*Stated problem*
Reproduce the passage in the Administration section below from "The Committee shall" to "permitted by law.", word for word.

2.    Administration

      With respect to awards, the Plan shall be administered by the Compensation
Committee of the Board of Directors (the "Committee").

      The Committee shall have complete authority (except as otherwise provided
herein) to interpret all provisions of the Plan and any award to determine the
terms of awards consistent with the provisions of the Plan, to prescribe the
form of instruments evidencing awards, to adopt, amend and rescind general and
special rules and regulations for its administration, and to make all other
determinations necessary or advisable for its administration of the Plan. Their
determinations shall be final and conclusive. They may act by resolution or in
any other manner permitted by law.

*Extracted material*
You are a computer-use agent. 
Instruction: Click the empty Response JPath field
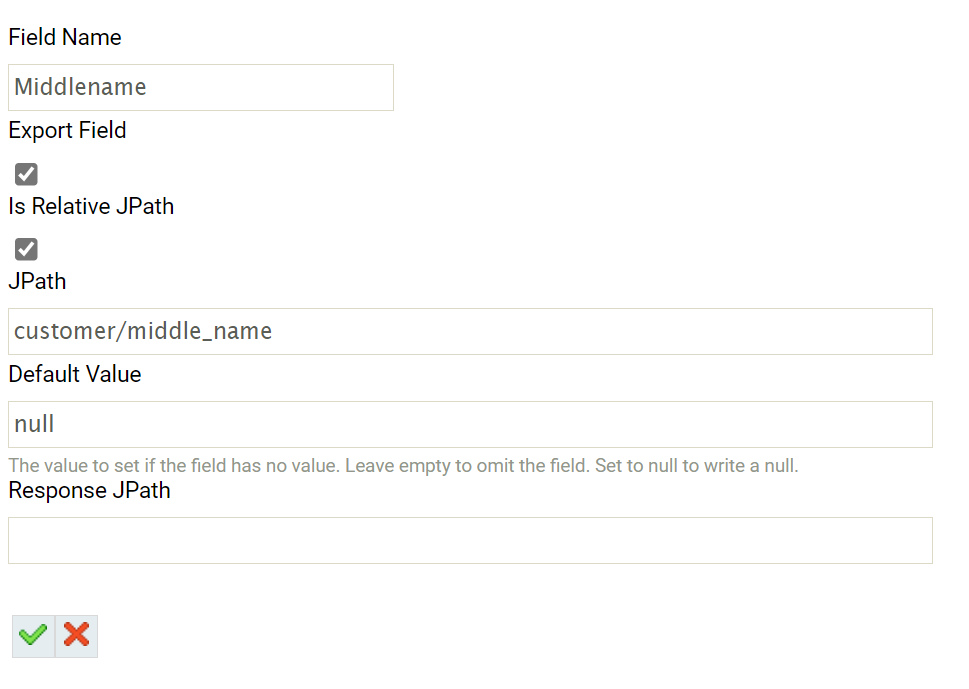(x=470, y=540)
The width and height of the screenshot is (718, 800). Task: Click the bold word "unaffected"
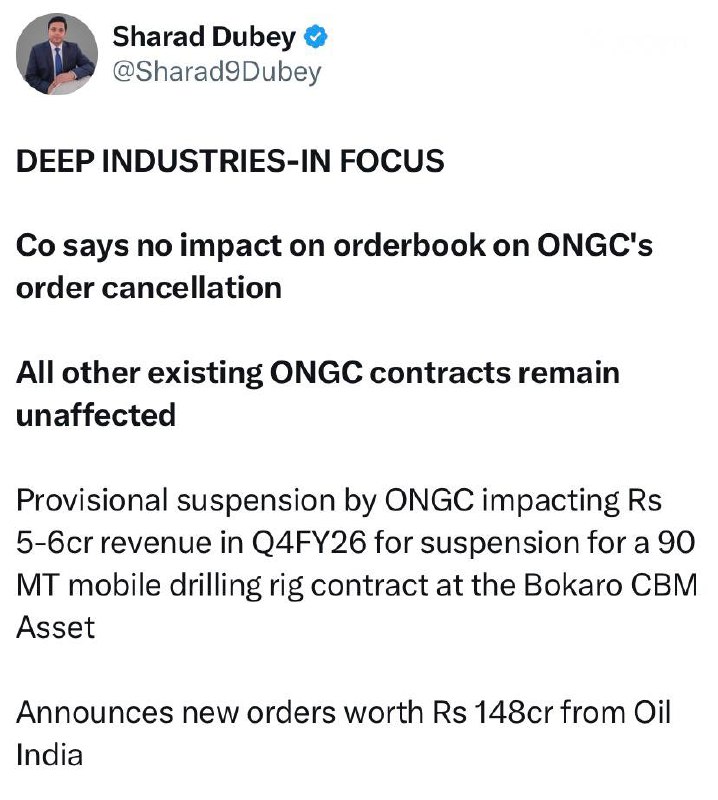96,415
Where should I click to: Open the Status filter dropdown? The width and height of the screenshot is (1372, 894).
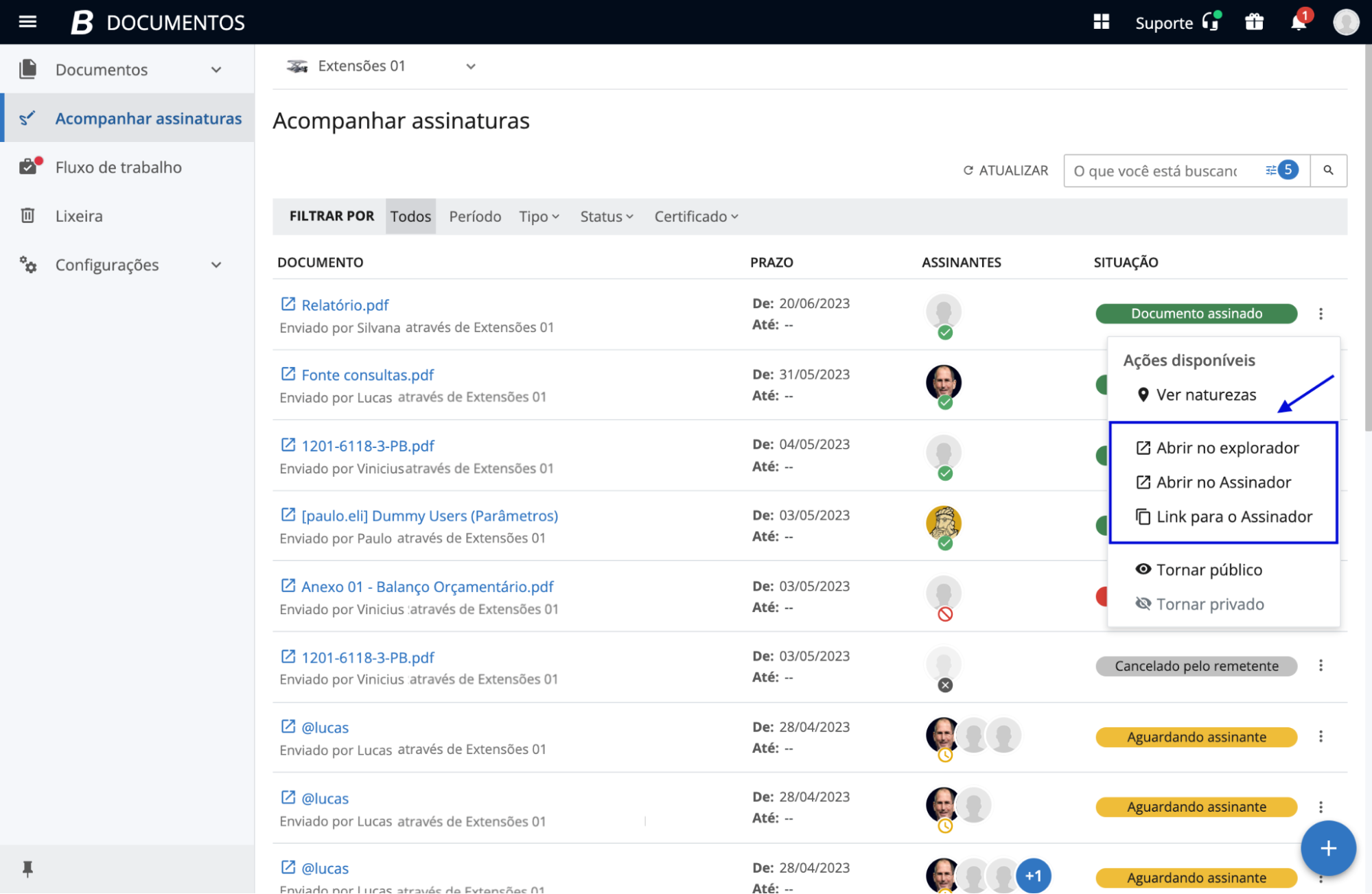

*Finished exercise*
The Committee shall have complete authority (except as otherwise provided
herein) to interpret all provisions of the Plan and any award to determine the
terms of awards consistent with the provisions of the Plan, to prescribe the
form of instruments evidencing awards, to adopt, amend and rescind general and
special rules and regulations for its administration, and to make all other
determinations necessary or advisable for its administration of the Plan. Their
determinations shall be final and conclusive. They may act by resolution or in
any other manner permitted by law.